MUKU-DATA  伊吹(イブキ) 別名:貝塚伊吹、柏槙(ビャクシン)
           ヒノキ科ビャクシン属 針葉樹

なかなか異様な形と色をしている木だなぁ・・
ヒノキ科なのね、、少し欠けた断片を嗅ぐと良い香りが鼻をつきます。

こういったもの、昔は豪華な和風住宅で
床の間や玄関ホールなどの幕板として使われていました。
ザ・和風、ザ・ヘンボク、野趣に富んだ自然な曲り具合から
ちょっと不気味で、何か変、目にしていたのは豪華な和風建築が多かったので
こういったもの=お金持ちの和風住宅に取りつけるもの的イメージが
わたし位の世代の人には見えるのかと思います。

当時、この手の形の幕板といえば、一位、槐、屋久杉、日光杉などが良く使われていたかとは思います。
今の建築で幕板としてこういった物を求められる事は、弊社のお客さんではほぼありません。
既に絶滅危惧材的立場で最近殆ど目にしなくなった変木系幕板は
逆に今の若い方の目には新鮮に映るのかもしれません。
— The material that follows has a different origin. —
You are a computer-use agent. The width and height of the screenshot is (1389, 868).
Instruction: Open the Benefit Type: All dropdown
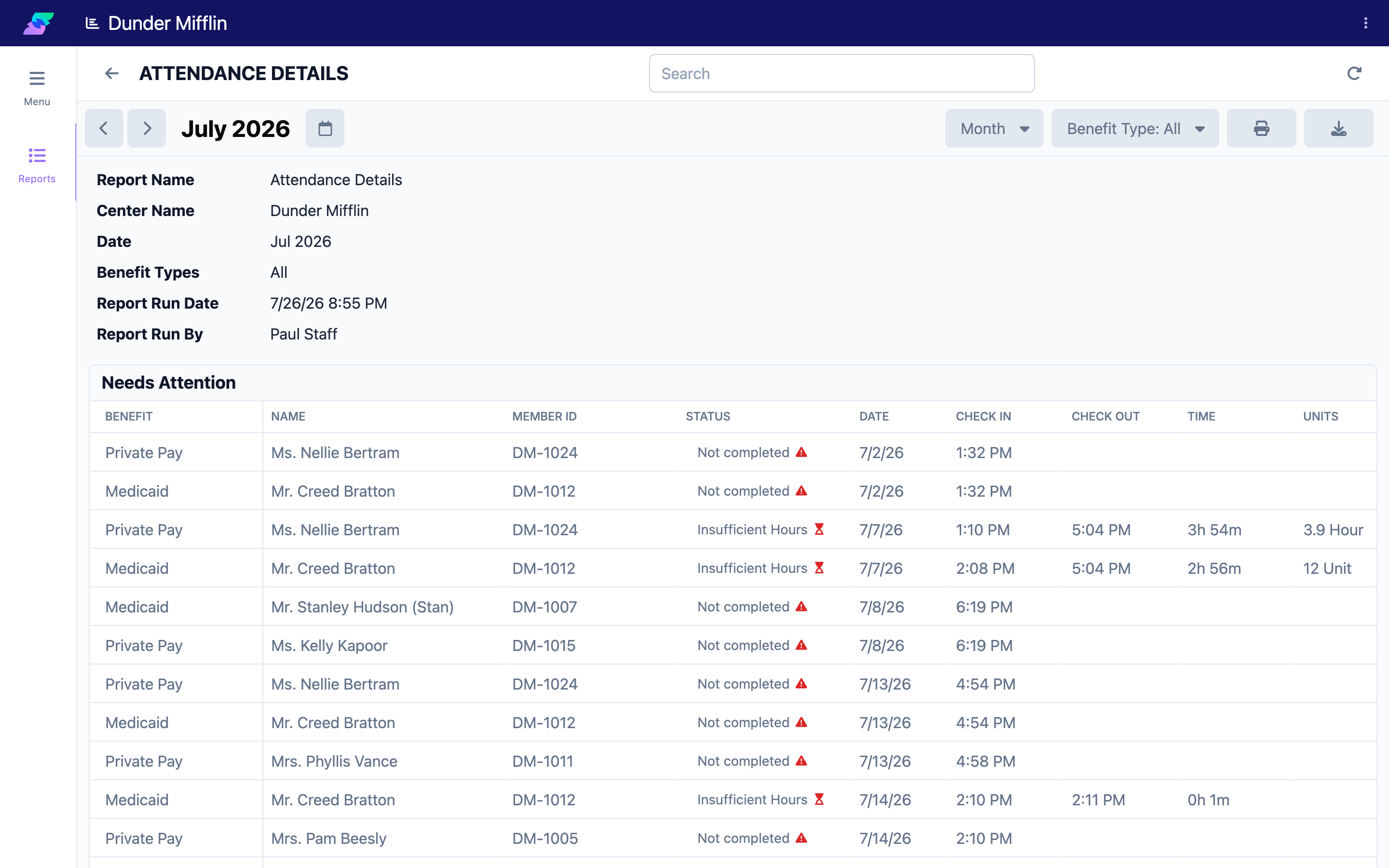pyautogui.click(x=1135, y=129)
。。 ?

みなさん、こういった変木系の材をどう感じるでしょうか・・?
何が凄いかって、
こういった木(丸太)を製材し、このような材に仕立て上げる人たちが居て
まぁ、変木(ヘンボク)というジャンルが過去から存在するように
これをまず最初に使おう、使ってみようと考えた先人たちのチャレンジ精神
そしていまだに受け継がれてきている事が何だか嬉しくなってきます。

何にすればいいの?
それは現代版、変木使い師としてどうぞお好きなように自然木を活かして
考えていただければ、もっと怪しく楽しい空間ができるのかもしれませんね。
ダサくみえないように注意して、上手く使いこなせば
「幕板」としての用途を越えて
新たな材の域へと昇華する可能性ある材かと思い眺めています。

(なんか気になる材なんだよねぇ・・・)

関連: 伊吹 変木

伊吹(イブキ)
左:2700 130~240 t60mm
右:3000 120~300 t45mm

骨みたい・・



木裏側

写真の赤身部分を良く見ると色付けしているように見える。
これは色の強弱を出す為なのか?別な意味があるのか?
これらは変木の柱であるムロ等にも時々見られる仕上げ方。
コントラストがあった方が面白いのかもしれないが、
個人的には伊吹のキレイな薄いピンク色のままの方が、
形は不気味、色はカワイイ、って感じでいいのかと思う。
銘木類に関して付け加えておくと、
加工して不足な部分は色付けなど行い良く見えるように仕立て上げる事は良くあることで
例えば槐の床柱の黒い色は石灰を使い色出ししているらしいし、
秋田杉の優しい色合いの柱類はカビ止め等の何か処理を行っているらしい。
舟板、水車板類は水で使い込んで苔が付着した緑色風味を出す為、
色付けされている事が多いらしい。
より自然に良く見えるように、材として価値があるように見せる為のテクと言えるだろう。

因みに一部欠けてしまった伊吹の木片を昨日からポケットに忍ばせ
香りを嗅ぎながら仕事をしている。。